Quipu 0.2.2, a Nelder-Mead solver with a side of NaN

20 Apr 2024

The main reason I created Quipu is that I needed a Nelder-Mead solver for a real-world project. And, as I put Quipu through its paces on real-world data, I ran into some issues, revolving around “Not a Number” floating point values, aka NaN.

tl;dr: the latest release of Quipu, version 0.2.2, available on nuget, should handle NaN values decently well, and has some minor performance improvements, too.

In this post, I will go over some of the changes I made, and why. Fixing the main issue made me realize that I didn’t know floating point numbers as well as I thought, even though I have been using them every working day for years. I will take some tangents to discuss some of my learnings.

So let’s dig in. My goal with Quipu was to implement the Nelder-Mead algorithm in F#. The purpose of Nelder-Mead is to find a numeric approximation of values that minimize a function. As an illustration, if we took the function $f(x) = x ^ 2$, we would like to know what value of $x$ produces the smallest possible value for $f(x)$, which happens to be $x = 0$ in this case.

Quipu handles that case just fine:

open Quipu.NelderMead

let f x = x ** 2.0
f
|> NelderMead.minimize
|> NelderMead.solve

val it: Solution = Optimal (0.0, [|0.0|])

So far, so good. Now, what about a function like $f(x) = \sqrt{x}$?

That function is interesting for 2 reasons:

$f(x)$ has a minimum, for $x = 0$.
$f(x)$ is defined only for $x \ge 0$: it is a partial function.

Sadly, the previous version of Quipu, version 0.2.1, failed to find it. It would go into an infinite loop instead.

The Weird World of Floating Point Numbers

Why is that? Assuming we are working with real numbers (as opposed to imaginary ones), from the mathematician standpoint, the function $\sqrt{x}$ is not defined for strictly negative real numbers. Negative numbers are not part of the function domain: a negative number is not a “valid input”, and so there is no output for such a number.

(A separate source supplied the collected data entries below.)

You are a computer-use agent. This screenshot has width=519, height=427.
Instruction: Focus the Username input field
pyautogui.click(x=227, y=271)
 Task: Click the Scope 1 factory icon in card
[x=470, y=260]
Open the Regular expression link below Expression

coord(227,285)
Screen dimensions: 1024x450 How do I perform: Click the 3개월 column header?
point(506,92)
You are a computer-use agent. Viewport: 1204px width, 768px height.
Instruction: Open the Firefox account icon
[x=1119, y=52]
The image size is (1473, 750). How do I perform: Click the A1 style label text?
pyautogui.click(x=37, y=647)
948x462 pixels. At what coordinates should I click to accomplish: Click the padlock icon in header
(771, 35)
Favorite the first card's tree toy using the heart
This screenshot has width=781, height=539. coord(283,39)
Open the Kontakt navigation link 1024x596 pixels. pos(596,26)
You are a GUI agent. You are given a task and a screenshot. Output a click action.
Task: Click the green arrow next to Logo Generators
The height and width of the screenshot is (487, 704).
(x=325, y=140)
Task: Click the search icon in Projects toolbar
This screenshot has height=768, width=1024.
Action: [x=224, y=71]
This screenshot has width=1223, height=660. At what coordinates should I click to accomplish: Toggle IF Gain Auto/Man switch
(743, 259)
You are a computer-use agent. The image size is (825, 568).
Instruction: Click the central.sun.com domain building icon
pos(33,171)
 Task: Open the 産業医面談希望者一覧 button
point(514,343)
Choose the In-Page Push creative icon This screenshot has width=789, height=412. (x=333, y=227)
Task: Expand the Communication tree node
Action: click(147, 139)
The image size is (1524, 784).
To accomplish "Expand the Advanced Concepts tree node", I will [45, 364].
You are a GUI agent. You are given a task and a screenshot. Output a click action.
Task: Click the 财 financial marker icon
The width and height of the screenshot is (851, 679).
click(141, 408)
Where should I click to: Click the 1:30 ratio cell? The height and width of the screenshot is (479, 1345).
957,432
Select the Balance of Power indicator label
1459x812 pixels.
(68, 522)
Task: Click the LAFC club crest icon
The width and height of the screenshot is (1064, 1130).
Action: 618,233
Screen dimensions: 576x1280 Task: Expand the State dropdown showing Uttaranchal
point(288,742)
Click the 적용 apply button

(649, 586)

However, in code, we don’t work with real numbers. We use floating point numbers. As a result, this will run:

> sqrt -1.0;;
val it: float = nan

From that standpoint, nan, or Not a Number, could be thought of as an implicit encoding of the function domain of definition. Where a mathematician would say “$f$ is defined only for this subset of real numbers”, with floating point numbers, we have “if $f(x) = nan$, then $x$ is not part of the domain of definition”.

At first glance, one would think that floating point numbers are more or less equivalent to real numbers. However, floating point numbers are an interesting beast. If you look up System.Double, you will notice a few fields:

NaN
PositiveInfinity, NegativeInfinity
MaxValue, MinValue

PositiveInfinity and NegativeInfinity are sensible, and correspond to the extended real number line.

MaxValue and MinValue make sense from a practical standpoint, but are amusing:

> let x = System.Double.MaxValue;;
val x: float = 1.797693135e+308
> x = x + 1.0;;
val it: bool = true
> x + x
val it: float = infinity

… which reminded me of this toot:

As a side note, I could not quite figure out what the rules were to go from MaxValue to PositiveInfinity.

But the one that is really interesting is NaN. If floating point numbers were representing real numbers, then by definition NaN could not be part of it, because, well, NaN is not a number. NaN makes the whole idea of floats representing reals a very weird can of worms. For instance, what are we saying when we write, for instance, NaN + NaN? How is that akin to a real number?

So NaN is weird, but it is also convenient. Contrast floats with integers: where 1 / 0 will throw an expensive exception, 1.0 / 0.0 will return NaN, fast. Speed is good - the price we have to pay for it is, it is up to us to remember that floats are a lie that could result in NaN potentially anywhere, and it is up to us to deal with it.

My mental picture for floats at that point is that they are not that far off an Option type, where NaN is the None case, and everything else is a “proper number”. Overall, they propagate through float function in a way that is similar to Option.map: once a NaN enters the flow of calculations, it will flow through and remain a NaN.

This is not entirely true. An odd tidbit of floating point trivia: nan ** 0.0 is equal to… 1.0. While it is true that any real number raised to the power 0 is 1, why NaN has been included here is a little bizarre!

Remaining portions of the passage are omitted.